As competências básicas estão adquiridas?

As competências básicas estão adquiridas, a educação básica está adquirida, mas a ambição não é ficar pelo básico. É preciso olhar para a educação básica como um meio. Aos três anos são exactamente como se estivéssemos a fabricar imóveis e já tivéssemos toda a construção mas faltassem a electricidade e os acabamentos. As fundações estão lá, os muros também, mas falta o resto.

 

No seu livro fala de um novo maltratar, um consentimento social que abusa da ternura da mãe. Explique-nos melhor este conceito.

A sociedade investiu muito na mãe. Dizemos às mães que têm todos os direitos: amar, mimar, satisfazer. É um novo maltratar porquê? Porque enquanto a mãe estiver ao serviço do filho não o educa, não é capaz de o reprimir, de lhe ensinar a frustração. Corre o risco de ele permanecer um bebé concentrado em si mesmo, no seu prazer e nos seus benefícios.

 

Então é contra o excesso de amor…

Sim, e a sociedade que o aplaudir está a cometer uma malfeitoria contra a infância. A Convenção Internacional dos Direitos das Crianças diz que o primeiro direito das crianças é a educação. Ora, como se pode educar uma criança quando ao mesmo tempo se aplaude todas as medidas anti-educativas?

 

Mas, não é possível educar com amor?

Claro que sim. Você pode meter açúcar no café. O problema é se meter excesso de açúcar. E hoje o que se diz às mães é: “Metam bastante açúcar”.

 

É o mais novo de dez irmãos, três dos quais morreram. A morte prematura dos seus irmãos influenciou o seu caminho na Medicina?

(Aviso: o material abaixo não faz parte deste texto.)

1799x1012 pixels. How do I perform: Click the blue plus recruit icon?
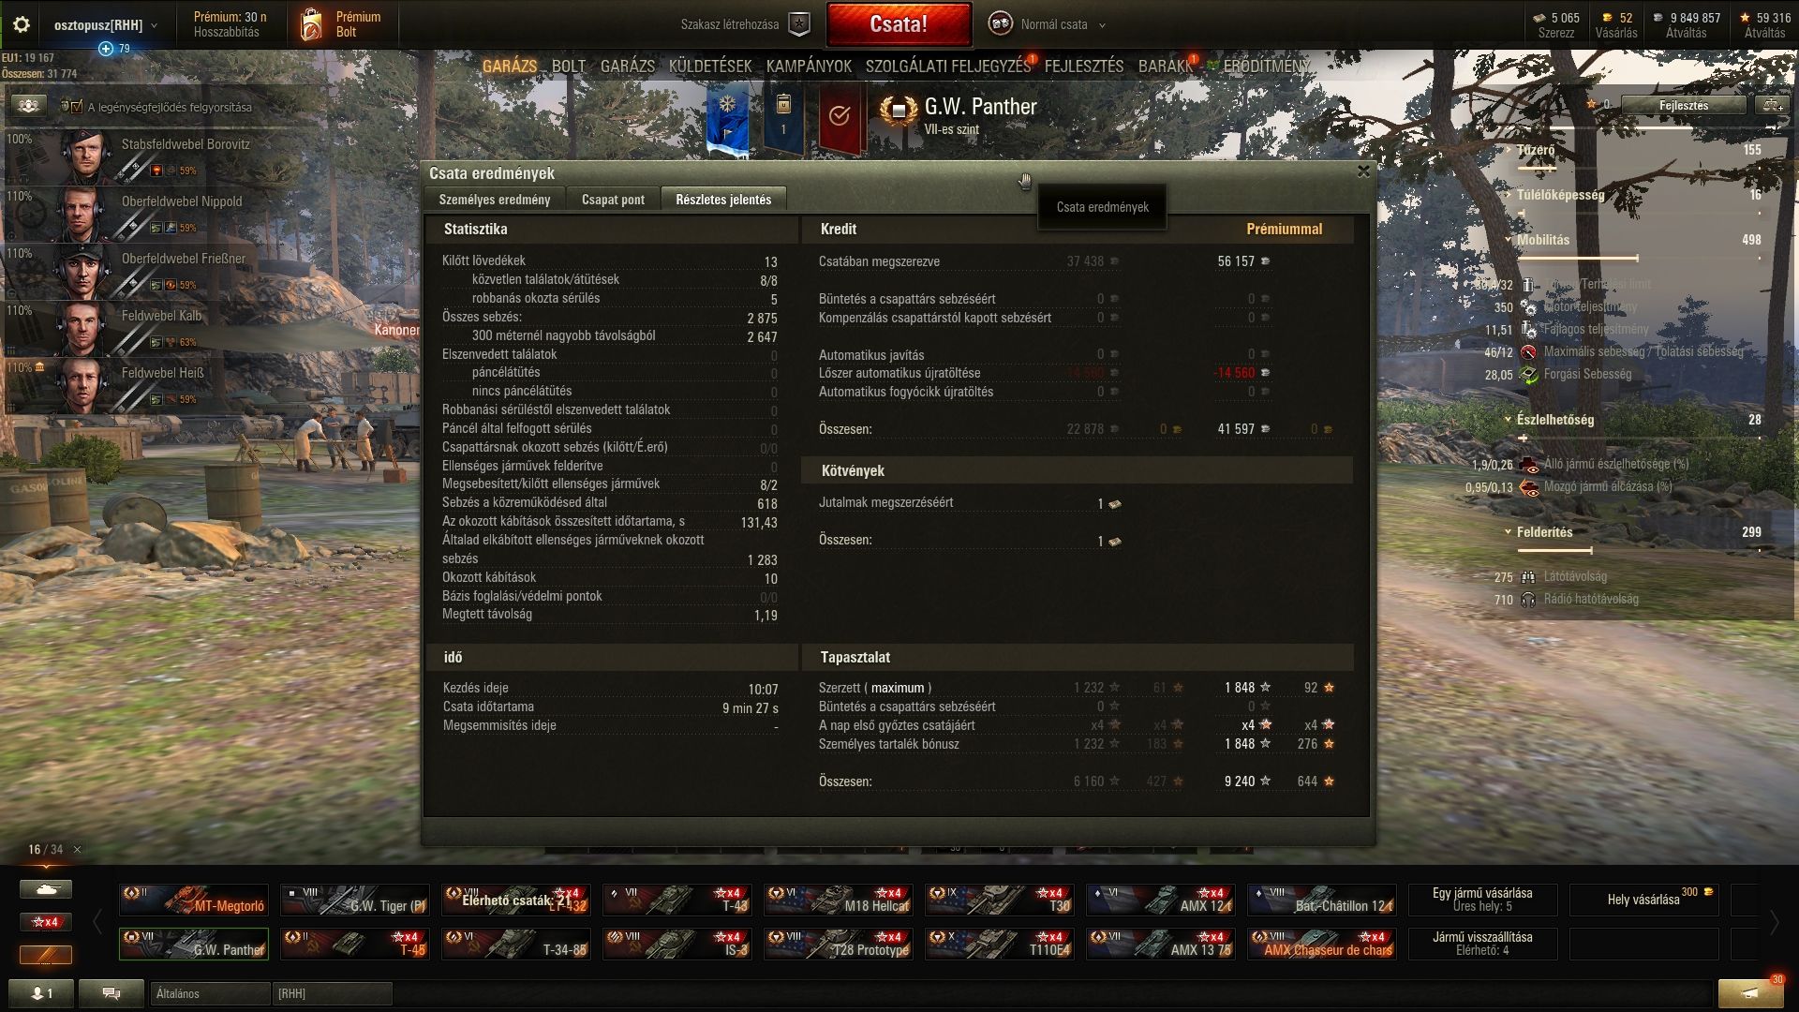click(106, 48)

A Medicina era a única disciplina que me permitia não abandonar os assuntos que me interessavam. Quando andava no liceu uns jovens que não gostavam de Latim, outros de Inglês e outros de Matemática, mas eu gostava de tudo. E gostava tanto de tudo que pensei que podia encontrar na Medicina matérias que satisfizessem a minha curiosidade. A Medicina é um estudo interdisciplinar e creio que a segui por isso. Quanto à morte dos meus irmãos, na época era banal… Acho que não influenciou.

 

Chegou a estar hesitante entre a pediatria e a psicanálise. Por que acabou por escolher a pediatria?

Reflecti muito sobre isso. Quando fiz psicanálise fiquei tão interessado que cheguei a pensar em tornar-me psicanalista. Contudo, ao longo da vida iria seguir apenas 50 ou 60 pessoas, enquanto sendo pediatra veria ao menos quinhentas famílias por ano. Como sou muito curioso e interessado em diferentes áreas, acabei por escolher a pediatria, em vez de me tornar especialista de um só órgão.

 

Escolheu a quantidade.

Não. Escolhi a diversidade. A pediatria é a medicina geral para crianças e temos de ser bons em coração, intestinos, ouvidos, pulmões, etc.. Temos de ser bons em todas as áreas. Escolhi-a para poder abarcar o máximo de áreas. Sou um bulímico do saber.